Qingdao Haier surged 10 percent to 19.91 yuan as the stock resumed trading today after being suspended since Dec. 5.
Alibaba will pay HK$541 million for a 9.9 percent stake in Qingdao Haier Logistics Co. and HK$965 million for about 2 percent of white goods maker Haier Electronics, according to a stock-exchange filing. Alibaba will also subscribe to a HK$1.3 billion bond that can be converted into a 24 percent stake in the logistics unit, Haier Electronics said in its statement.
Shanghai Jiao Yun Co. climbed among companies based in the city on speculation the local government will accelerate reforms of state-owned enterprises. The stock advanced 7.2 percent to 6.41 yuan. Shanghai Highly (Group) Co. increased 10 percent to 7.47 yuan.
Local Chinese governments are speeding up the introduction of state-owned company reform plans that give the market a decisive role in resource allocation, the Shanghai Securities News reported today on its front page.

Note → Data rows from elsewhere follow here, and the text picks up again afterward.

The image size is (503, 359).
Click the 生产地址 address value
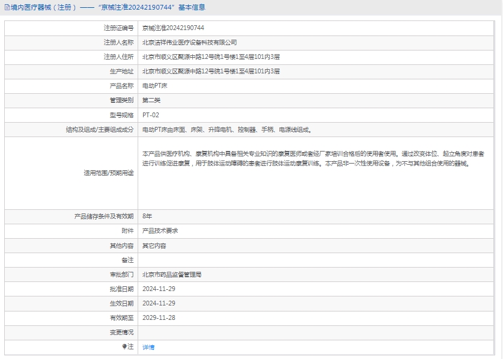(211, 72)
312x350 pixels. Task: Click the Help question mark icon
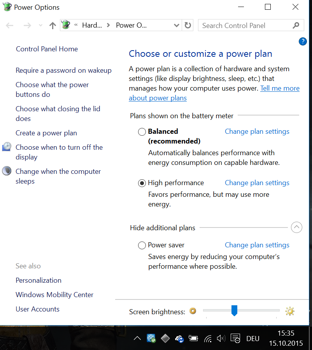tap(303, 41)
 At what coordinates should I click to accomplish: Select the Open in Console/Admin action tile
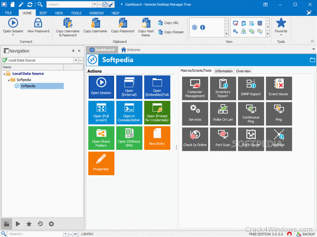129,112

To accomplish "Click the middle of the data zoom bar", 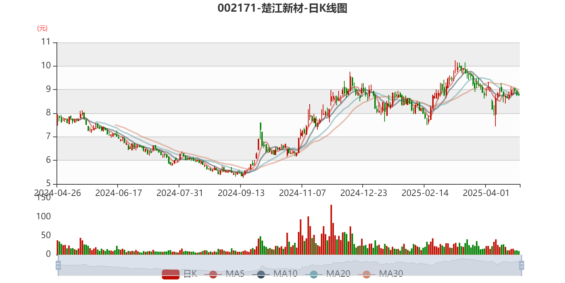I will (290, 265).
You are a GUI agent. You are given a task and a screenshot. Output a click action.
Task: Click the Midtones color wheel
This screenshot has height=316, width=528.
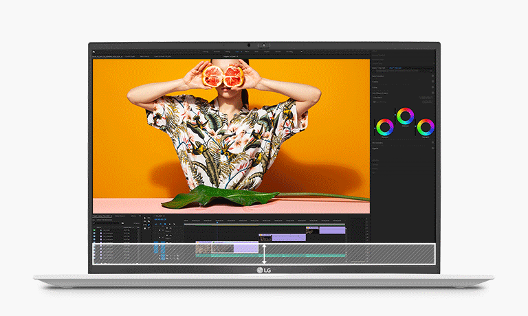coord(406,116)
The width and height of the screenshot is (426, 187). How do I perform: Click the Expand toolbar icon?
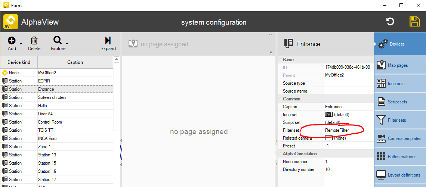pos(108,40)
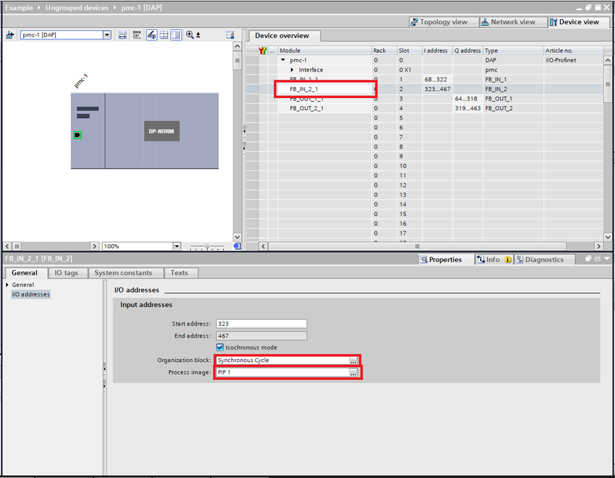Click the diagnostics status icon in the overview header
This screenshot has height=478, width=615.
(261, 50)
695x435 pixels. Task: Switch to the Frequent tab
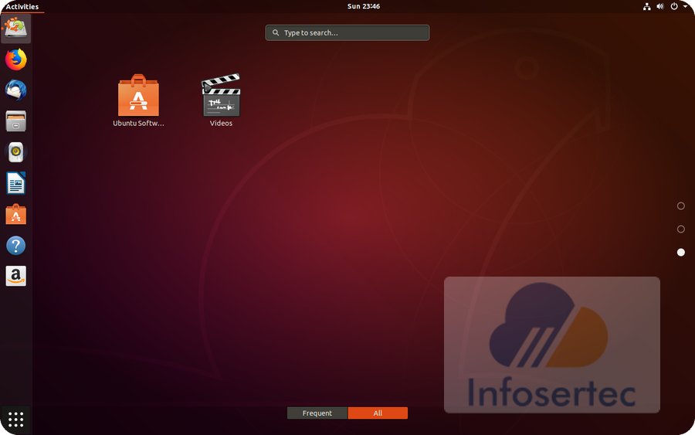pyautogui.click(x=317, y=413)
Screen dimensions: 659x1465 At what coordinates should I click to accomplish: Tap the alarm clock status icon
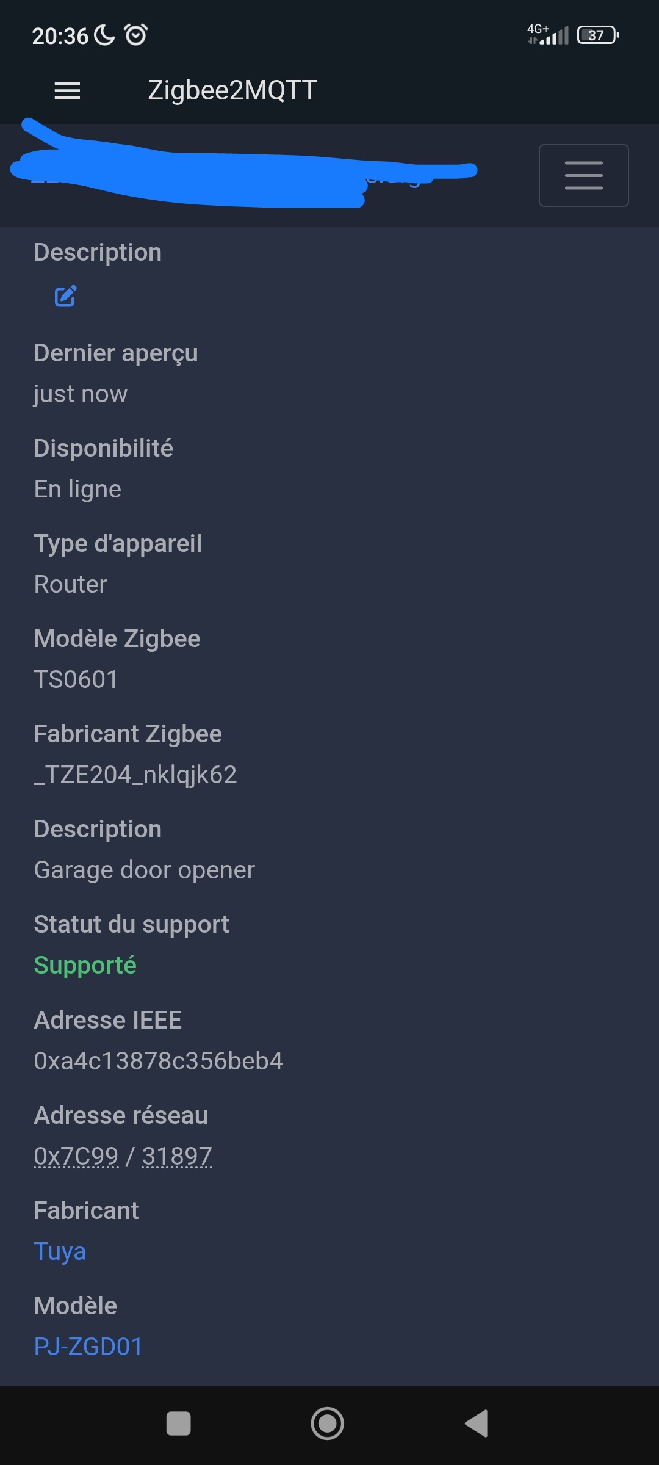point(136,35)
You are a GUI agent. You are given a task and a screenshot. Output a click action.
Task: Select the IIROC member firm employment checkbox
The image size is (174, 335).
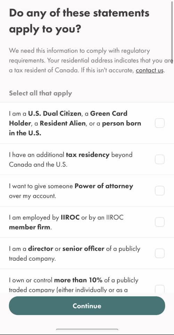[160, 222]
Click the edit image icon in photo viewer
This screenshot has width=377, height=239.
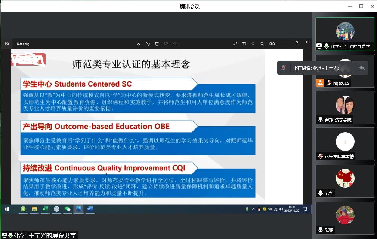click(139, 44)
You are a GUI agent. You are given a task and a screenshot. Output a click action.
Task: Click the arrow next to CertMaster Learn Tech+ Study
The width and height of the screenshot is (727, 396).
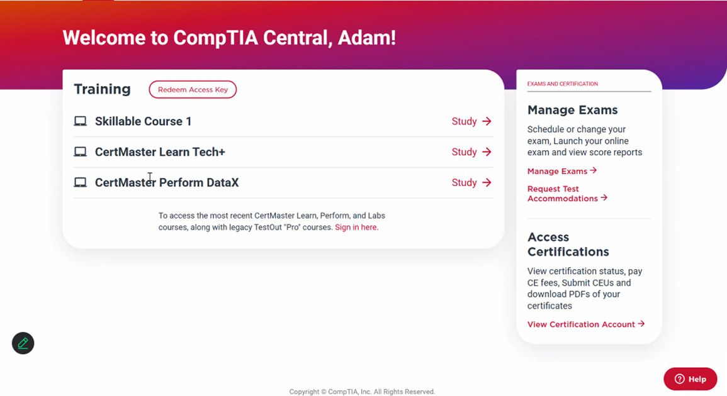pos(487,152)
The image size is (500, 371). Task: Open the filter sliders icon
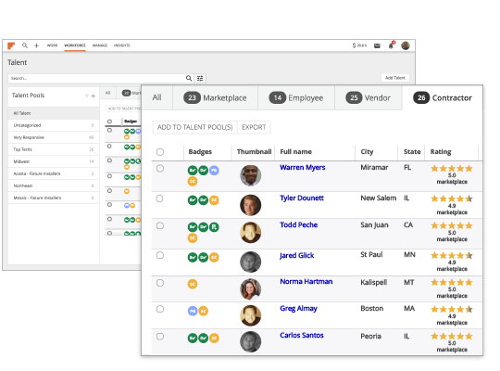click(200, 78)
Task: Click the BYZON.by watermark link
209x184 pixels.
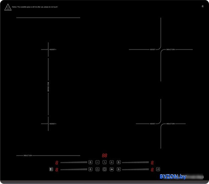Action: click(173, 177)
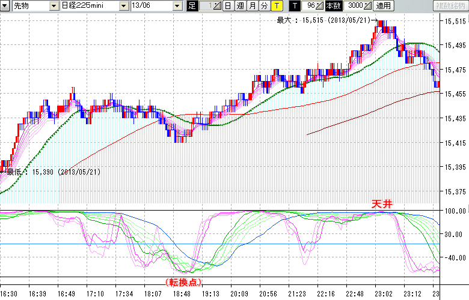Choose the 月 monthly bar button
469x300 pixels.
(x=252, y=5)
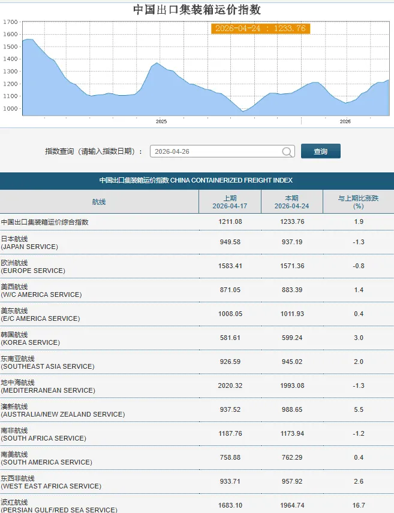Screen dimensions: 394x513
Task: Select the Korea Service route
Action: click(30, 338)
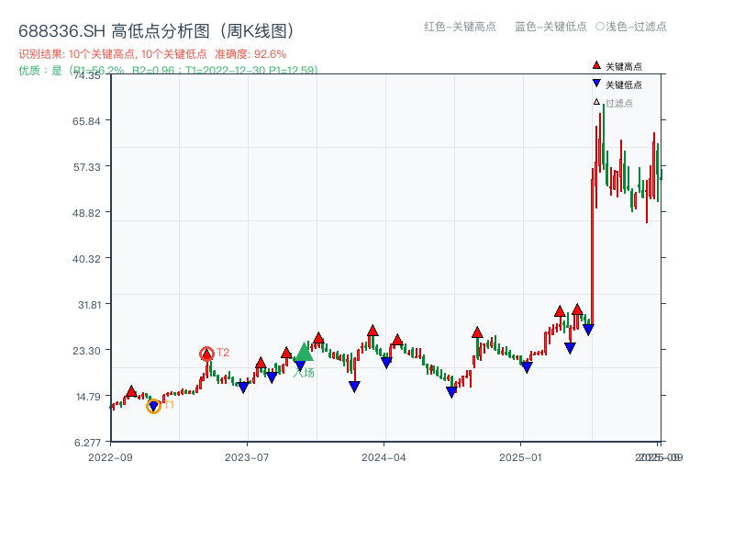
Task: Click the tall red candlestick at the 2025 spike
Action: click(x=594, y=230)
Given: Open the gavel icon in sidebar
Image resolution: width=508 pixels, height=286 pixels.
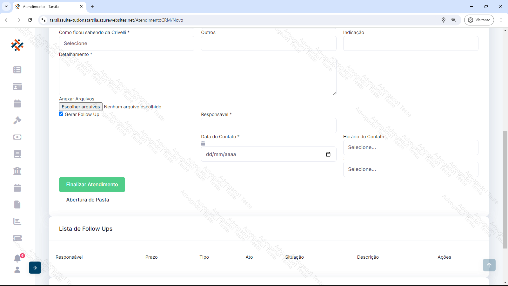Looking at the screenshot, I should pos(17,120).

Shanghai may release its plan next week, the report said.
Chinese equities slid in New York yesterday as Yanzhou Coal Mining Co. fell to a three-week low on concern China’s increasing air pollution may push the government to curb the use of the fuel.
American depositary receipts of Yanzhou Coal sank 2.7 percent while China Eastern Airlines Corp. declined to a two-week low as Shanghai’s worst smog on record caused flight delays and cancellations.